■ **TO DO**: All that is needed is the line containing "Open the NFL Update profile avatar" and the lines after it to the end of the material, written out exactly, pictures left aside.
#### EXTRACTED MATERIAL ####
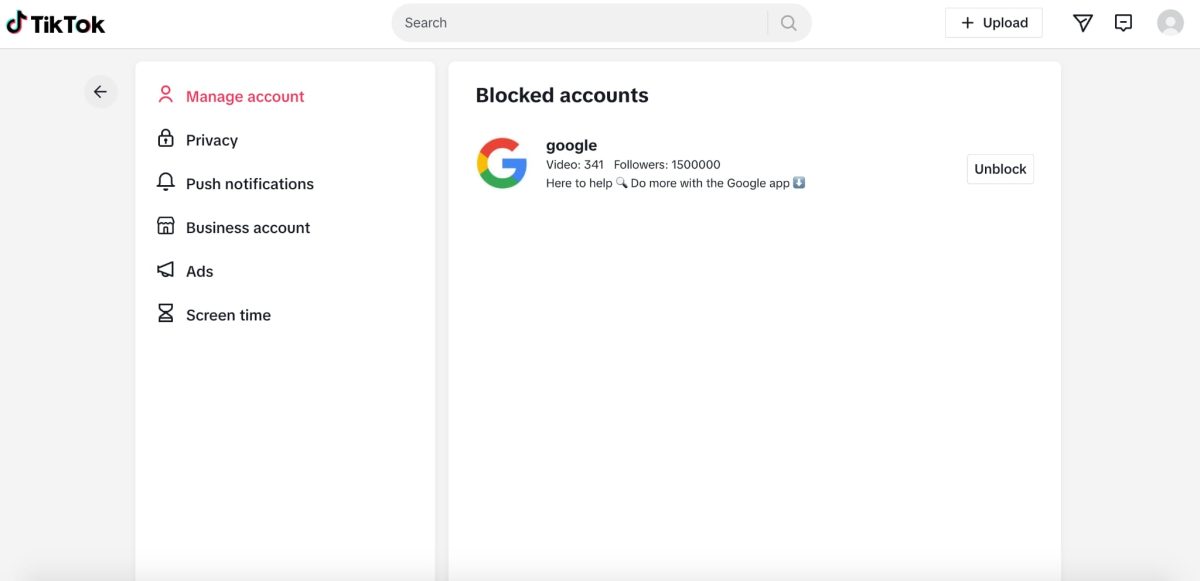
Task: Unblock the google account
Action: point(1000,169)
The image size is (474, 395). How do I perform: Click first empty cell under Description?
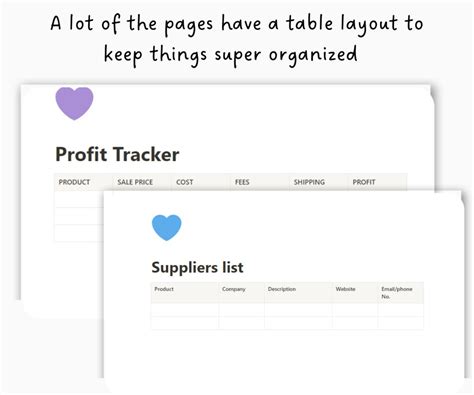[299, 310]
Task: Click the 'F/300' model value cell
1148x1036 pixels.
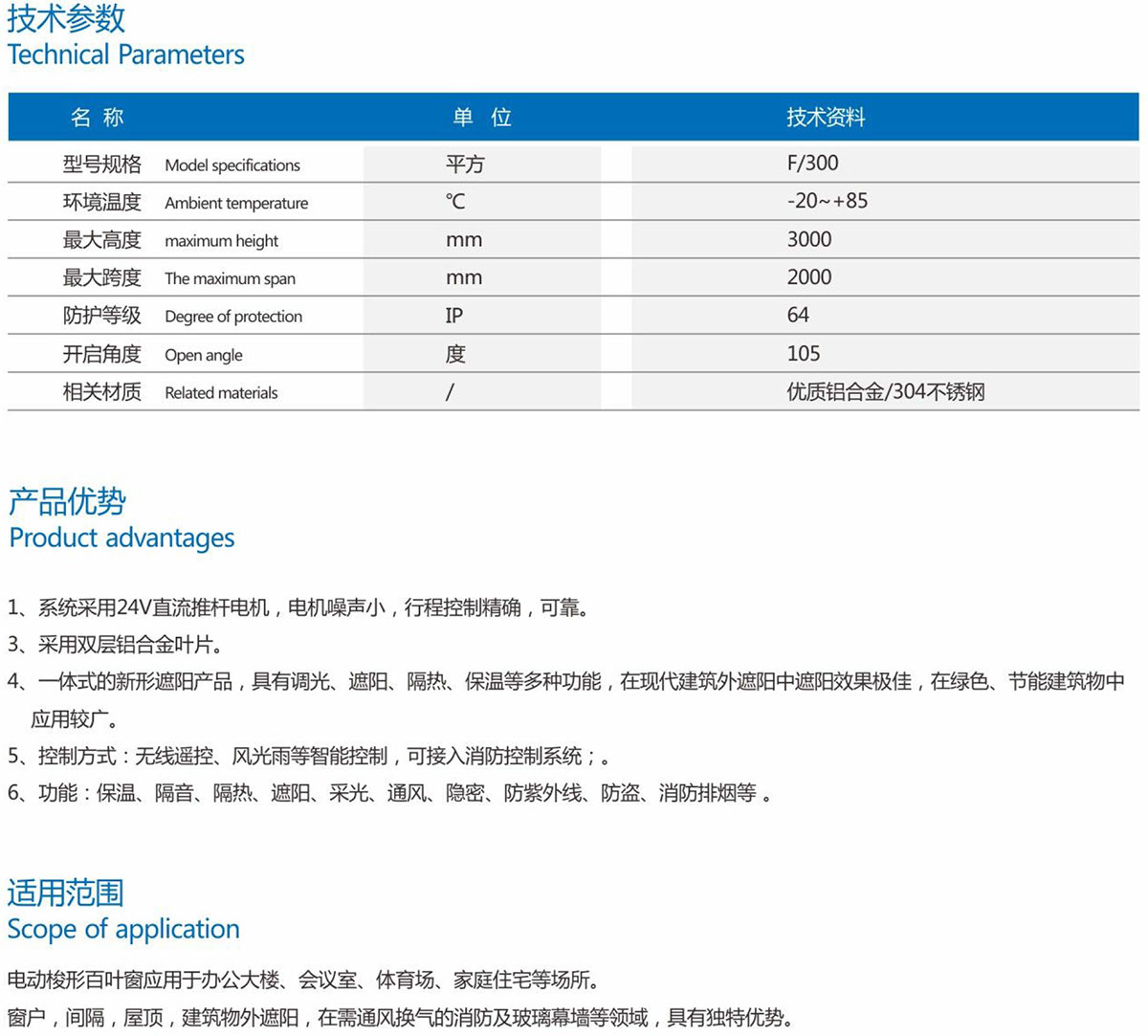Action: tap(812, 164)
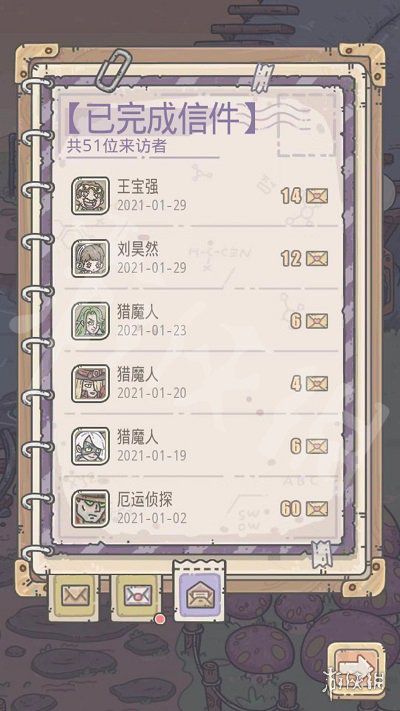Click the envelope icon showing 12 letters
Screen dimensions: 400x711
(x=317, y=259)
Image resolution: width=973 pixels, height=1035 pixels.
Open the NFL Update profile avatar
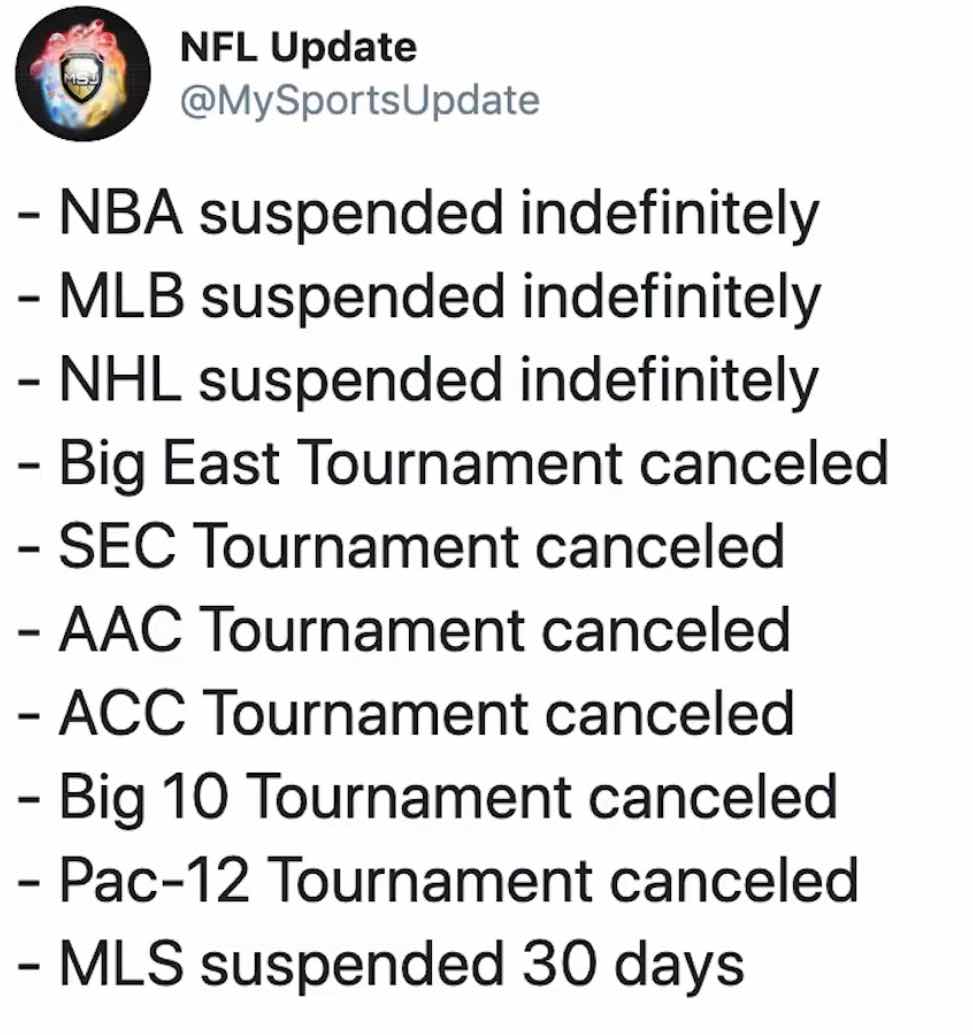[x=83, y=73]
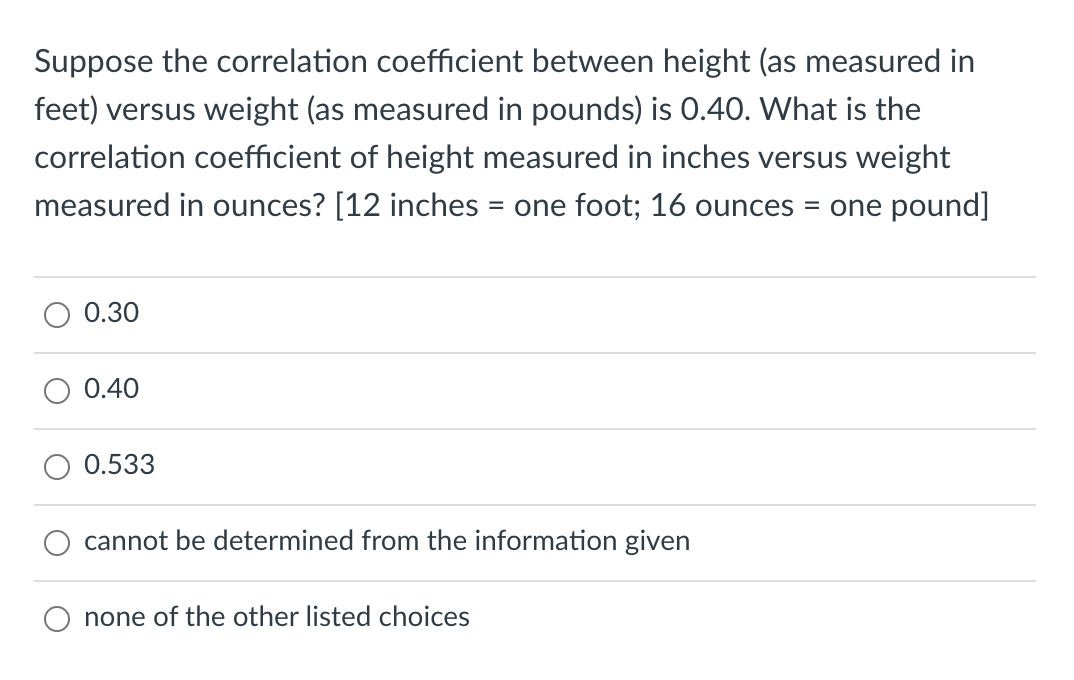Click the divider line above the 0.30 option
Screen dimensions: 1074x680
(535, 277)
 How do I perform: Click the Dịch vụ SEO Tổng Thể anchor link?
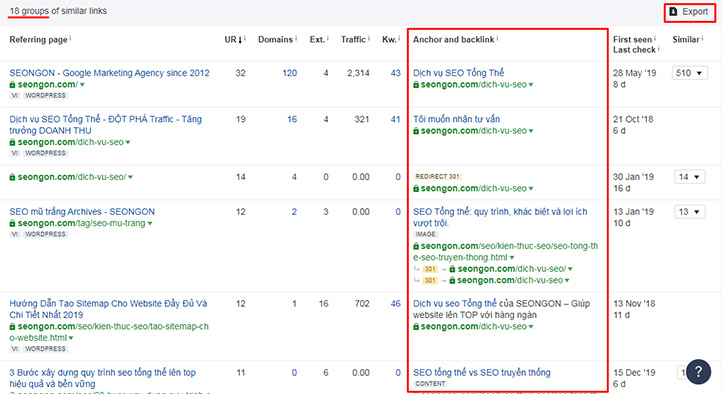coord(458,73)
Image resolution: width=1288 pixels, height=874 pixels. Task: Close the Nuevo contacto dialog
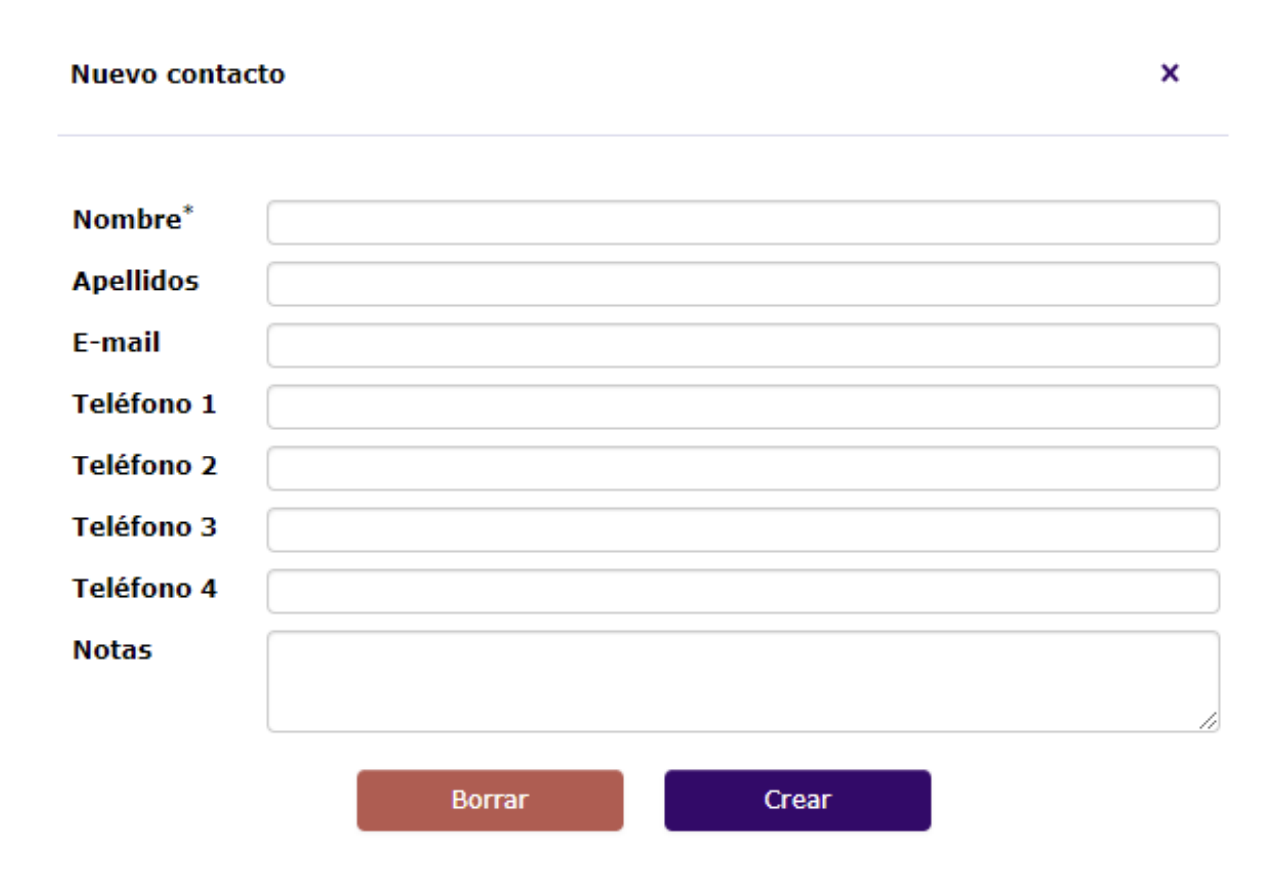click(x=1169, y=73)
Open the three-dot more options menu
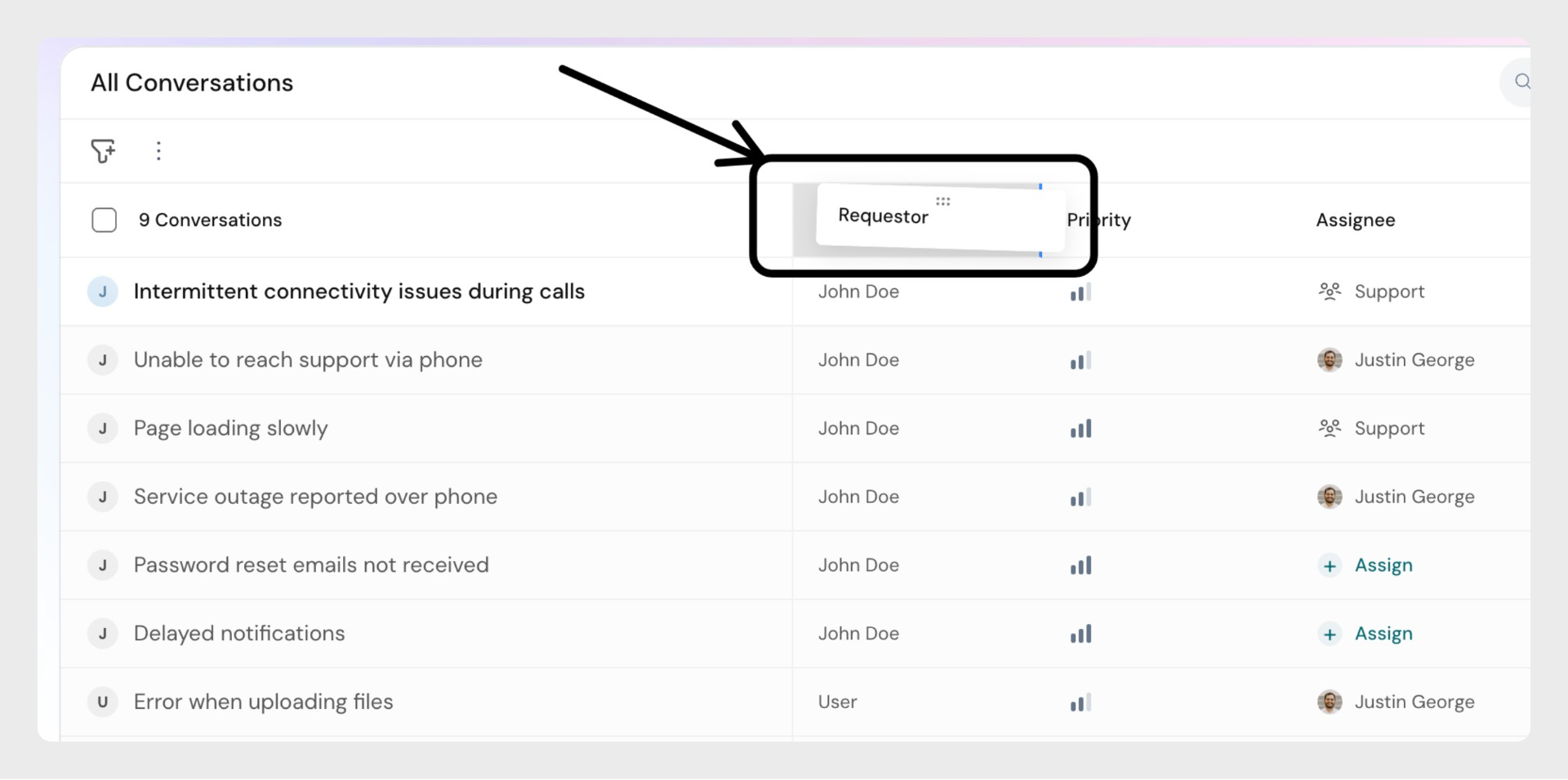Viewport: 1568px width, 780px height. (158, 151)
####
■ **RESULT OF THIS TASK**:
Open the NFL Update profile avatar
[x=83, y=73]
Click the divider line above the 0.30 option
Screen dimensions: 1074x680
(535, 277)
 How do I perform: Click the Dịch vụ SEO Tổng Thể anchor link?
coord(458,73)
Image resolution: width=1288 pixels, height=874 pixels. Task: Close the Nuevo contacto dialog
click(x=1169, y=73)
Open the three-dot more options menu
Viewport: 1568px width, 780px height. (158, 151)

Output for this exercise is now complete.